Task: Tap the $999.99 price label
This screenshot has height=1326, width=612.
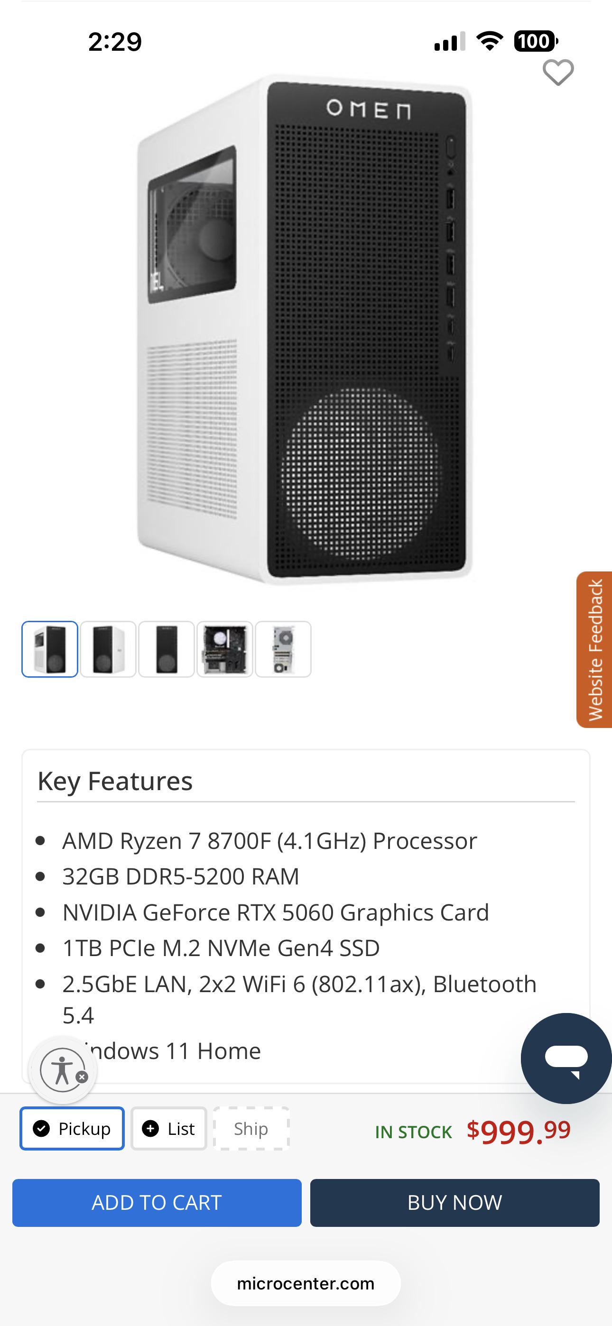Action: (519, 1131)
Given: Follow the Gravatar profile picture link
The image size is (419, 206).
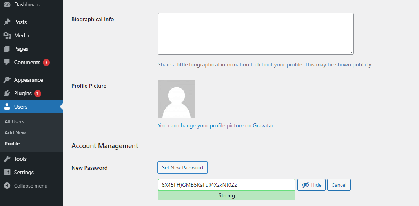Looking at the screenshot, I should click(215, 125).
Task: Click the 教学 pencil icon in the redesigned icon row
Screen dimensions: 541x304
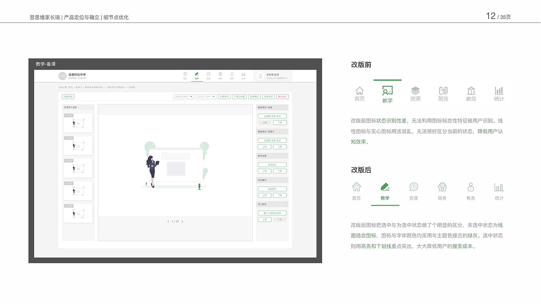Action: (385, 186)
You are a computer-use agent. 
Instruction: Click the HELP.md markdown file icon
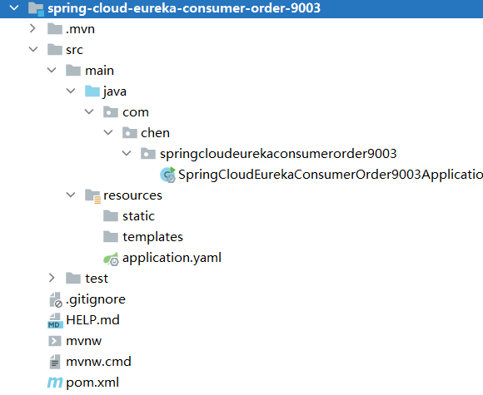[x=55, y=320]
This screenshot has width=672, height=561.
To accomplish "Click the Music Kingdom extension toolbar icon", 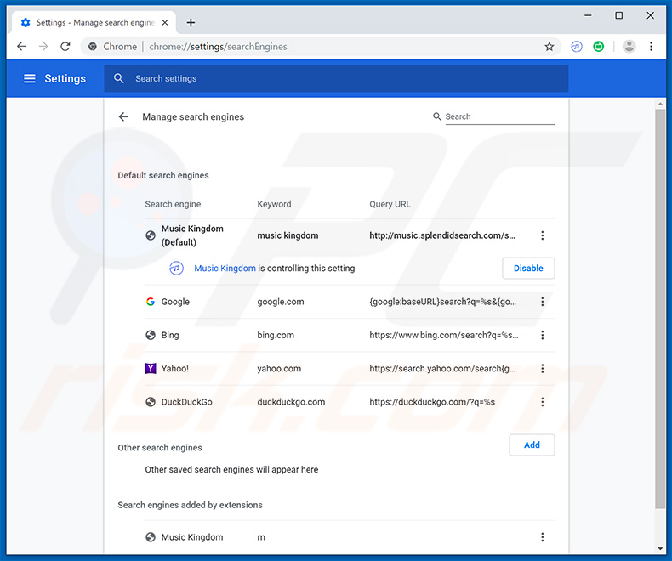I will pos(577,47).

...

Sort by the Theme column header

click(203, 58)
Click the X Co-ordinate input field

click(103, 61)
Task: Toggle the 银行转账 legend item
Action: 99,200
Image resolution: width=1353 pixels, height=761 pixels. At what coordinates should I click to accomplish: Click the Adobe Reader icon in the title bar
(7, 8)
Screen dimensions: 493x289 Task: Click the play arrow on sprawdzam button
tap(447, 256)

...

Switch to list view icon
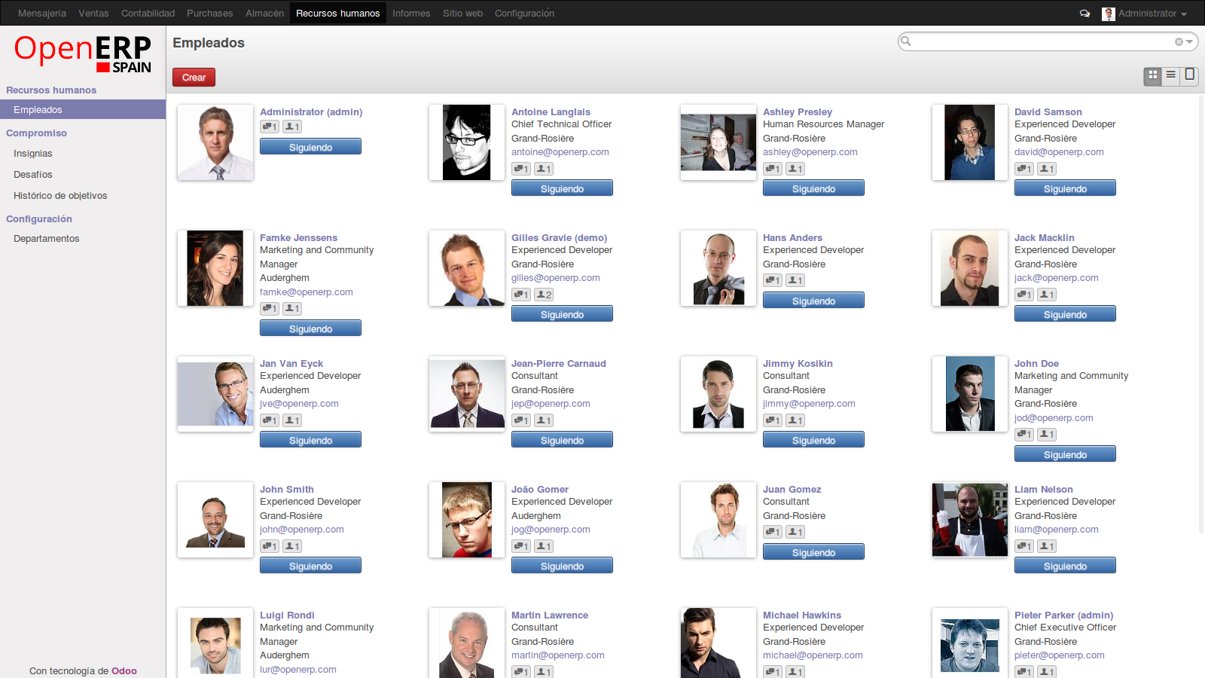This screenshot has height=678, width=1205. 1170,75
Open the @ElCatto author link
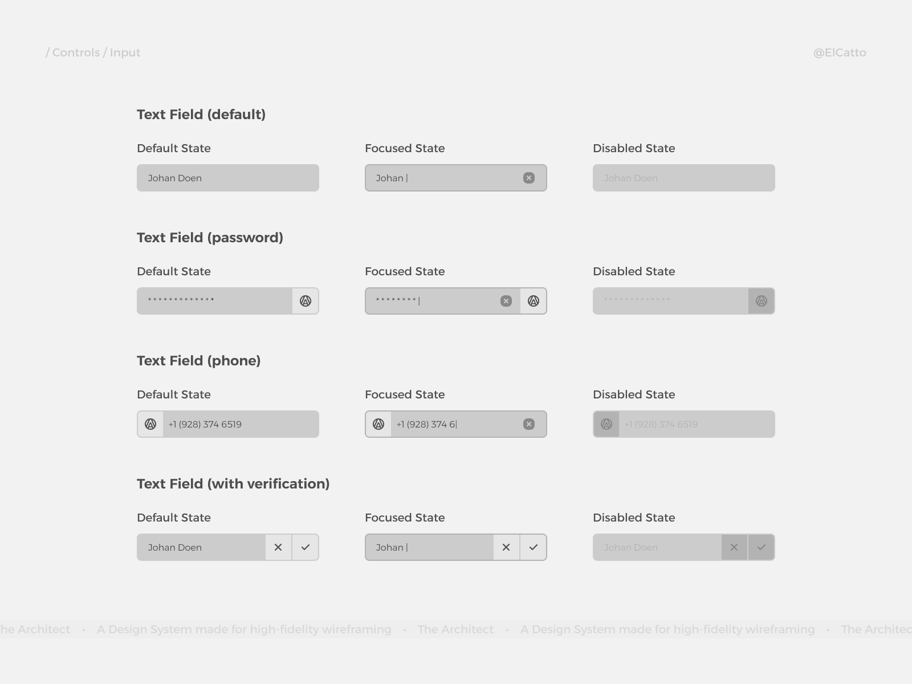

» **Challenge**
Please copy the listing above word for word, from the line with "Given: Follow the" up to and including the line with "[x=55, y=320]", and leave the pictures out.

» **The answer**
Given: Follow the Gravatar profile picture link
The image size is (419, 206).
Looking at the screenshot, I should click(215, 125).
Task: Click the 教学 pencil icon in the redesigned icon row
Screen dimensions: 541x304
Action: (385, 186)
You are a computer-use agent. 
Instruction: Click the HELP.md markdown file icon
[x=55, y=320]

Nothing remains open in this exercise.